* SUPPLIED DATA:
__________________________________________________
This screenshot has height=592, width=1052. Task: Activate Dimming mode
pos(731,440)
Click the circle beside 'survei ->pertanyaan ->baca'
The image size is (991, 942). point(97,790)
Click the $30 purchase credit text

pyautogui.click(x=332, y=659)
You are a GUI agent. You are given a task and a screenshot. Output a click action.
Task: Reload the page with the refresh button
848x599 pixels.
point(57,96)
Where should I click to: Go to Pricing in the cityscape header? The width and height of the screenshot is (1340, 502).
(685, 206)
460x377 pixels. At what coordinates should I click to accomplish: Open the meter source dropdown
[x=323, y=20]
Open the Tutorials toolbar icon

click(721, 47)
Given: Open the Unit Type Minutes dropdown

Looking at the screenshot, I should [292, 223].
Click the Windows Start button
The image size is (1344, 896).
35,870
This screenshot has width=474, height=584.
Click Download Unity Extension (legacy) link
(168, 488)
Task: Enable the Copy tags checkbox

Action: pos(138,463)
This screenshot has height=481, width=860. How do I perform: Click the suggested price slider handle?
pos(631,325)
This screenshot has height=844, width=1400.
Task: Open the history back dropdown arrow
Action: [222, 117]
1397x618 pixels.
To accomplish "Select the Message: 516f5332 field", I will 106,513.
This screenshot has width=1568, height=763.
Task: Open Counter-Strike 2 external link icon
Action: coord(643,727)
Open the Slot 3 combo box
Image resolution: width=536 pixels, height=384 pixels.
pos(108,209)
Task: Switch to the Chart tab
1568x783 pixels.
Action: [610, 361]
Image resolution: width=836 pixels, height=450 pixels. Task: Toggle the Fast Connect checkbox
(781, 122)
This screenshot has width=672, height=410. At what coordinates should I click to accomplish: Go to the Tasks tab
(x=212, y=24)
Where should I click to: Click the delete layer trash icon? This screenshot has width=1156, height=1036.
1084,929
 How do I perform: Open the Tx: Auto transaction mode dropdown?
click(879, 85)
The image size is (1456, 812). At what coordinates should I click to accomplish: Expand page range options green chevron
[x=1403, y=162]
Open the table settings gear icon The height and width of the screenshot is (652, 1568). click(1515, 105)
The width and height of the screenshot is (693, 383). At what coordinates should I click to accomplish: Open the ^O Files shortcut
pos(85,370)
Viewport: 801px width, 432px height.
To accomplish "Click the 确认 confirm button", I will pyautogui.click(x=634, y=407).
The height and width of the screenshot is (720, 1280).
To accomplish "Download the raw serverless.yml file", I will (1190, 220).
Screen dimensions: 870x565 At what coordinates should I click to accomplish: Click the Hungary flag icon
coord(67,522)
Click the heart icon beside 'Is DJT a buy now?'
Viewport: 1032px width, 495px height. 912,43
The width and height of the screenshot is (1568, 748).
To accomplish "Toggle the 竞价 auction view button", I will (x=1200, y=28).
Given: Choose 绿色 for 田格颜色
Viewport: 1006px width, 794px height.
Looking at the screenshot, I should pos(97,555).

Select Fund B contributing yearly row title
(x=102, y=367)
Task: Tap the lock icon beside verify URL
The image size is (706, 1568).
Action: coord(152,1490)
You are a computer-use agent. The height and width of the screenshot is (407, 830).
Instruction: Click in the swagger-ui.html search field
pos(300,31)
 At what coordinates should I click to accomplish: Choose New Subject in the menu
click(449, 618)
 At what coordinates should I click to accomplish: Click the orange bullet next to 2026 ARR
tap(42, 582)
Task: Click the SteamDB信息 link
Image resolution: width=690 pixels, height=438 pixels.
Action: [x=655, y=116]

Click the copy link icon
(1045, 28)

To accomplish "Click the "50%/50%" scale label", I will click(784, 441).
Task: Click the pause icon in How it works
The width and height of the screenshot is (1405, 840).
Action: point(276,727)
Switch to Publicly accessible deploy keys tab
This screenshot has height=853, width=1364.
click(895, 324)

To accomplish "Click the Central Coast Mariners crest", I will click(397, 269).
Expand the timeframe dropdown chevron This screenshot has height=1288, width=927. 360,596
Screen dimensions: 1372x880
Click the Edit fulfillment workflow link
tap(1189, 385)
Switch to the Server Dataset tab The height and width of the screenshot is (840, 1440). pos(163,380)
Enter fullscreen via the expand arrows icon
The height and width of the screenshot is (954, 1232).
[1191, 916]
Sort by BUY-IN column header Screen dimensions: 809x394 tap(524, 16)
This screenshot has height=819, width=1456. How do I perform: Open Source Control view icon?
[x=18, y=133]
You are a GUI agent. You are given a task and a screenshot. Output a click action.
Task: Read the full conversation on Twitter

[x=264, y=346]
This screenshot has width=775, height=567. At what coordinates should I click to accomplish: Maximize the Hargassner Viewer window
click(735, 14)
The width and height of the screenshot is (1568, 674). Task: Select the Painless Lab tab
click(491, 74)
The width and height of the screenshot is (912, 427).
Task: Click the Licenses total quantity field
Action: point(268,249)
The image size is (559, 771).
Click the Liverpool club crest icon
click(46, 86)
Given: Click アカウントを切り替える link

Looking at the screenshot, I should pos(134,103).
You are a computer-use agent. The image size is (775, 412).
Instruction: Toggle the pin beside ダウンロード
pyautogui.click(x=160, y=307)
__________________________________________________
* TASK TO CARRY OUT:
Copy out all of these lines word for word.

* EXPECTED OUTPUT:
This screenshot has height=592, width=1052. Task: Activate Dimming mode
pos(731,440)
Click the circle beside 'survei ->pertanyaan ->baca'
The image size is (991, 942). point(97,790)
Click the $30 purchase credit text

pyautogui.click(x=332, y=659)
You are a GUI agent. You are given a task and a screenshot. Output a click action.
Task: Reload the page with the refresh button
848x599 pixels.
point(57,96)
Where should I click to: Go to Pricing in the cityscape header? The width and height of the screenshot is (1340, 502).
(685, 206)
460x377 pixels. At what coordinates should I click to accomplish: Open the meter source dropdown
[x=323, y=20]
Open the Tutorials toolbar icon

click(721, 47)
Given: Open the Unit Type Minutes dropdown

Looking at the screenshot, I should [292, 223].
Click the Windows Start button
The image size is (1344, 896).
35,870
This screenshot has width=474, height=584.
Click Download Unity Extension (legacy) link
(168, 488)
Task: Enable the Copy tags checkbox

Action: pos(138,463)
This screenshot has height=481, width=860. How do I perform: Click the suggested price slider handle?
pos(631,325)
This screenshot has height=844, width=1400.
Task: Open the history back dropdown arrow
Action: [222, 117]
1397x618 pixels.
To accomplish "Select the Message: 516f5332 field", I will 106,513.
This screenshot has width=1568, height=763.
Task: Open Counter-Strike 2 external link icon
Action: coord(643,727)
Open the Slot 3 combo box
Image resolution: width=536 pixels, height=384 pixels.
pos(108,209)
Task: Switch to the Chart tab
1568x783 pixels.
Action: [610, 361]
Image resolution: width=836 pixels, height=450 pixels. Task: Toggle the Fast Connect checkbox
(781, 122)
This screenshot has width=672, height=410. At what coordinates should I click to accomplish: Go to the Tasks tab
(x=212, y=24)
Where should I click to: Click the delete layer trash icon? This screenshot has width=1156, height=1036.
1084,929
 How do I perform: Open the Tx: Auto transaction mode dropdown?
click(879, 85)
The image size is (1456, 812). At what coordinates should I click to accomplish: Expand page range options green chevron
[x=1403, y=162]
Open the table settings gear icon The height and width of the screenshot is (652, 1568). click(1515, 105)
The width and height of the screenshot is (693, 383). At what coordinates should I click to accomplish: Open the ^O Files shortcut
pos(85,370)
Viewport: 801px width, 432px height.
To accomplish "Click the 确认 confirm button", I will pyautogui.click(x=634, y=407).
The height and width of the screenshot is (720, 1280).
To accomplish "Download the raw serverless.yml file", I will (1190, 220).
Screen dimensions: 870x565 At what coordinates should I click to accomplish: Click the Hungary flag icon
coord(67,522)
Click the heart icon beside 'Is DJT a buy now?'
Viewport: 1032px width, 495px height. 912,43
The width and height of the screenshot is (1568, 748).
To accomplish "Toggle the 竞价 auction view button", I will (x=1200, y=28).
Given: Choose 绿色 for 田格颜色
Viewport: 1006px width, 794px height.
Looking at the screenshot, I should pos(97,555).

Select Fund B contributing yearly row title
(x=102, y=367)
Task: Tap the lock icon beside verify URL
The image size is (706, 1568).
Action: coord(152,1490)
You are a computer-use agent. The height and width of the screenshot is (407, 830).
Instruction: Click in the swagger-ui.html search field
pos(300,31)
 At what coordinates should I click to accomplish: Choose New Subject in the menu
click(449, 618)
 At what coordinates should I click to accomplish: Click the orange bullet next to 2026 ARR
tap(42, 582)
Task: Click the SteamDB信息 link
Image resolution: width=690 pixels, height=438 pixels.
Action: [x=655, y=116]

Click the copy link icon
(1045, 28)

To accomplish "Click the "50%/50%" scale label", I will click(784, 441).
Task: Click the pause icon in How it works
The width and height of the screenshot is (1405, 840).
Action: point(276,727)
Switch to Publicly accessible deploy keys tab
This screenshot has height=853, width=1364.
click(895, 324)

To accomplish "Click the Central Coast Mariners crest", I will click(397, 269).
Expand the timeframe dropdown chevron This screenshot has height=1288, width=927. 360,596
Screen dimensions: 1372x880
Click the Edit fulfillment workflow link
tap(1189, 385)
Switch to the Server Dataset tab The height and width of the screenshot is (840, 1440). pos(163,380)
Enter fullscreen via the expand arrows icon
The height and width of the screenshot is (954, 1232).
[1191, 916]
Sort by BUY-IN column header Screen dimensions: 809x394 tap(524, 16)
This screenshot has height=819, width=1456. How do I perform: Open Source Control view icon?
[x=18, y=133]
You are a GUI agent. You are given a task and a screenshot. Output a click action.
Task: Read the full conversation on Twitter

[x=264, y=346]
This screenshot has width=775, height=567. At what coordinates should I click to accomplish: Maximize the Hargassner Viewer window
click(735, 14)
The width and height of the screenshot is (1568, 674). Task: Select the Painless Lab tab
click(491, 74)
The width and height of the screenshot is (912, 427).
Task: Click the Licenses total quantity field
Action: point(268,249)
The image size is (559, 771).
Click the Liverpool club crest icon
click(46, 86)
Given: Click アカウントを切り替える link

Looking at the screenshot, I should pos(134,103).
You are a computer-use agent. The image size is (775, 412).
Instruction: Toggle the pin beside ダウンロード
pyautogui.click(x=160, y=307)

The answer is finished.